Of course, while the 1950s are often remembered as a time of strict and widespread cultural conformity, not all workplaces were so exacting about dress codes.
And, while the following decade may have brought about cultural transformation, social upheaval, and hippies, significant changes to workplace fashion didn't happen overnight.
The beginning of the 1960s saw many Americans starting to take cues from the White House on how to dress. The Kennedy administration — with its preppy First Couple — ended up influencing the fashion of the time.
Fashion for men has traditionally been more conservative and less subject to change — especially when it comes to business attire. But suits did continue to slim out throughout the decade.
Over the course of the 1960s, women's office fashion would undergo both subtle and obvious changes.
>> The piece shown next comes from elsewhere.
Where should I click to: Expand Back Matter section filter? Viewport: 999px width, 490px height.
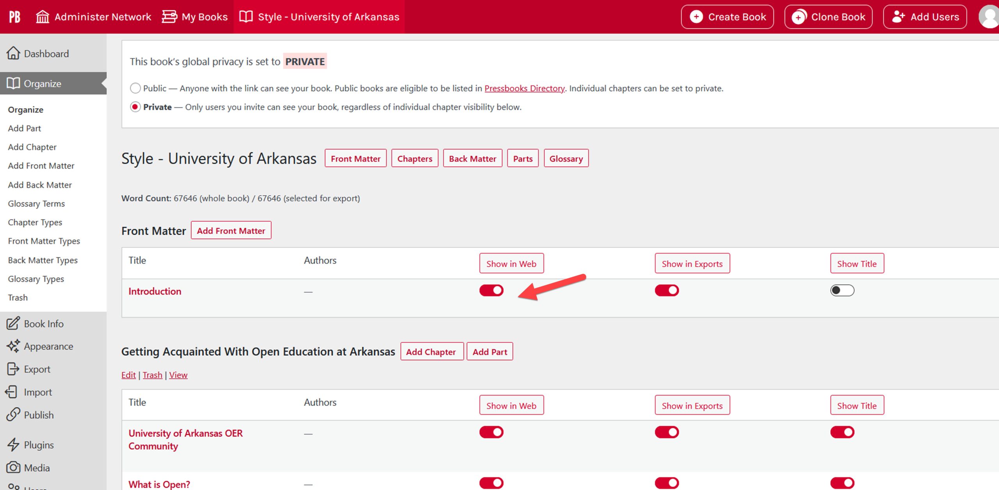point(471,159)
Lola Cherson, who worked in advertising in the 1960s, told The Atlantic, "Back then, we wore nice dresses."
She added that women would constantly check to ensure that the seams in their stockings were straight. Trousers in the workplace were still rare for women, although they were increasingly popular outside of work.
One fashion trend in particular took on special significance for career-oriented women. Pussy-bow blouses were viewed as a fitting equivalent to the traditional masculine suit-and-tie look. As outgoing Hewlett-Packard CEO Meg Whitman told PBS, "It was our attempt to be feminine but fit into what was then a male world."
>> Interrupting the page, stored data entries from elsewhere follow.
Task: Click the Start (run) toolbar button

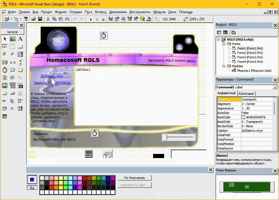Action: pyautogui.click(x=91, y=19)

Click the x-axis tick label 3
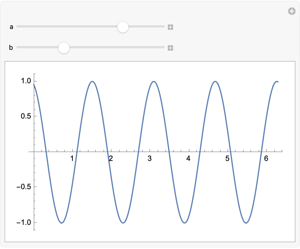[149, 158]
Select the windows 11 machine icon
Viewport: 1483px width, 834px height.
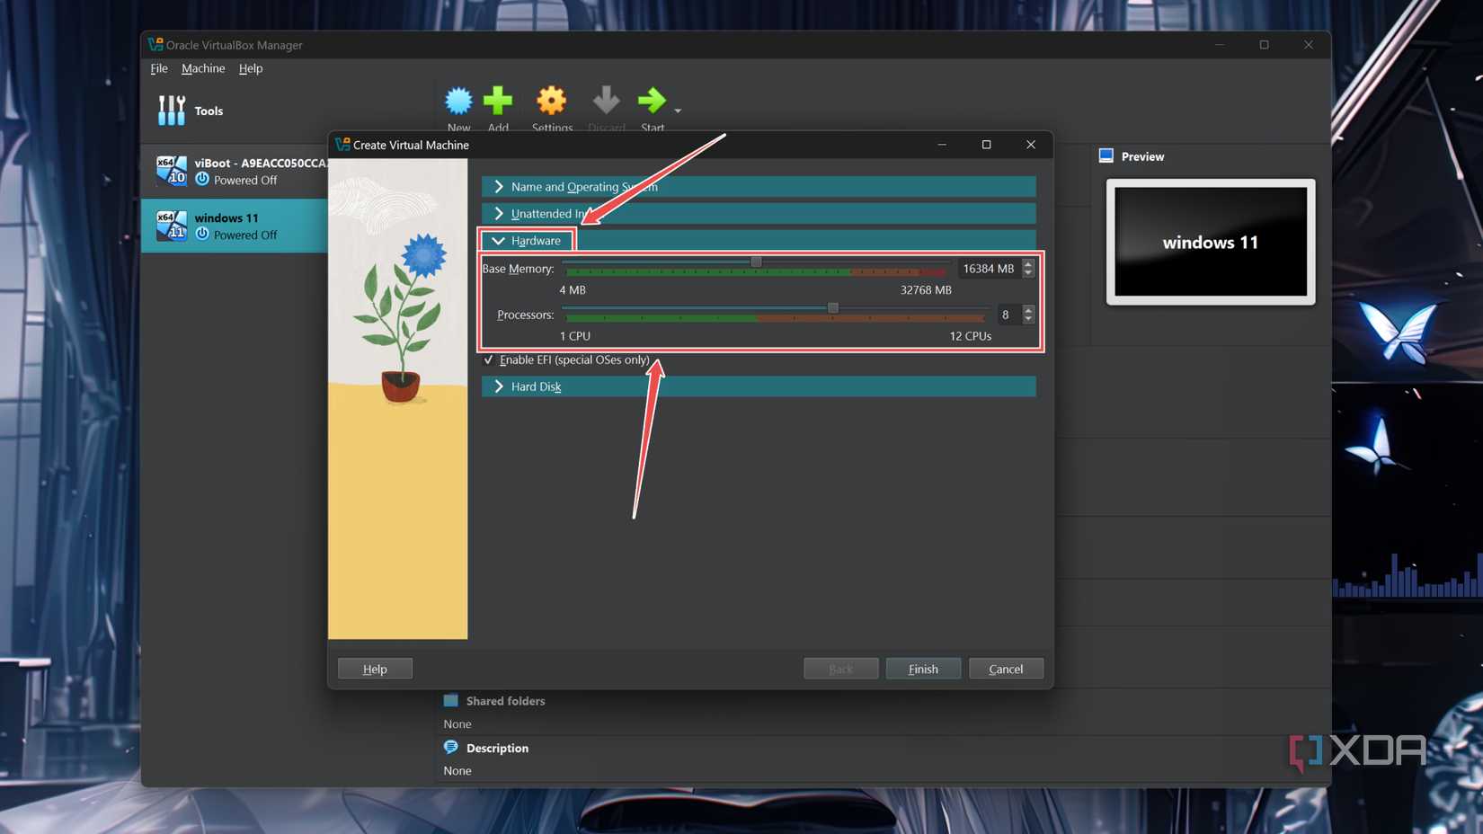point(171,226)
The 1960s may have seen some major shifts, but the rollback of formality really began to snowball in the 1970s, as groovy fashions took hold across the country.
Of course, the prevailing dress code of a specific workplace was still largely dependent on the nature of the workplace itself. You'd notice major differences between, say, how people dressed in a newsroom and how people dressed in a bank.
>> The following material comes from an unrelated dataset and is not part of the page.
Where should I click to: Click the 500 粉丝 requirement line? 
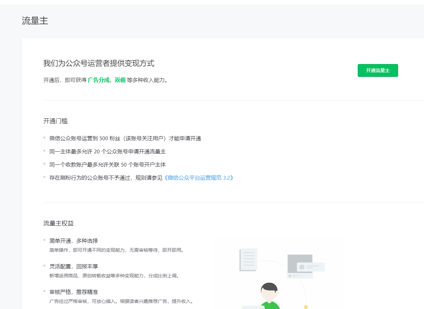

Many employers continued to implement dress codes, but according to The Atlantic, "often-ignored infractions eroded the sanctity of any top-down policy."
The 1980s took workplace fashion trends to several tubular new extremes; an unsurprising development, given the decade's penchant for big perms, sequin-encrusted garments, and bright colors.
Women in the workplace opted for what Newsweek described as an "exaggerated masculine style of dress," famously epitomized by shoulder pads. Towering high heels also allowed women to attempt to make up for any height differences with their male colleagues.
The "power dressing" trend for women carried over into the 1990s, but "the power suit started relaxing," according to Mic. Pantsuits became increasingly popular, as did low-heeled shoes.
Another trend that carried over from the 1980s was the rise of business casual. The Atlantic defined the initial iteration of the style as a combination of "khaki pants, sensible shoes, and button-down collared shirts," and marked Silicon Valley as its birthplace.
Silicon Valley proved to be the perfect breeding ground for the casual revolution, according to The Atlantic, given its interest in "discarding norms and celebrating rule-breaking." The look went mainstream in the 1990s.
For professionals who stuck with a more formal look, Esquire said nineties suits started out with a "loose, baggy silhouette" that transitioned into "a slimmer suit profile" by the early 2000s.
And, as always, workplace dress codes continued to fracture across industries, in terms of formality. Throughout the 2000s, "corporate image and employees' desires helped define who went casual and when," according to The Atlantic.
... while creative and tech-oriented professions are often more flexible. But, either way, it's no longer unthinkable to see a t-shirt or two in the office.
And, with 70% of professionals telecommuting at least once a week according to global workplace corporation IWG, employees are set to only continue to challenge the boundaries of work dress. After all, no one's going to see that you're wearing pajama bottoms on a Skype call.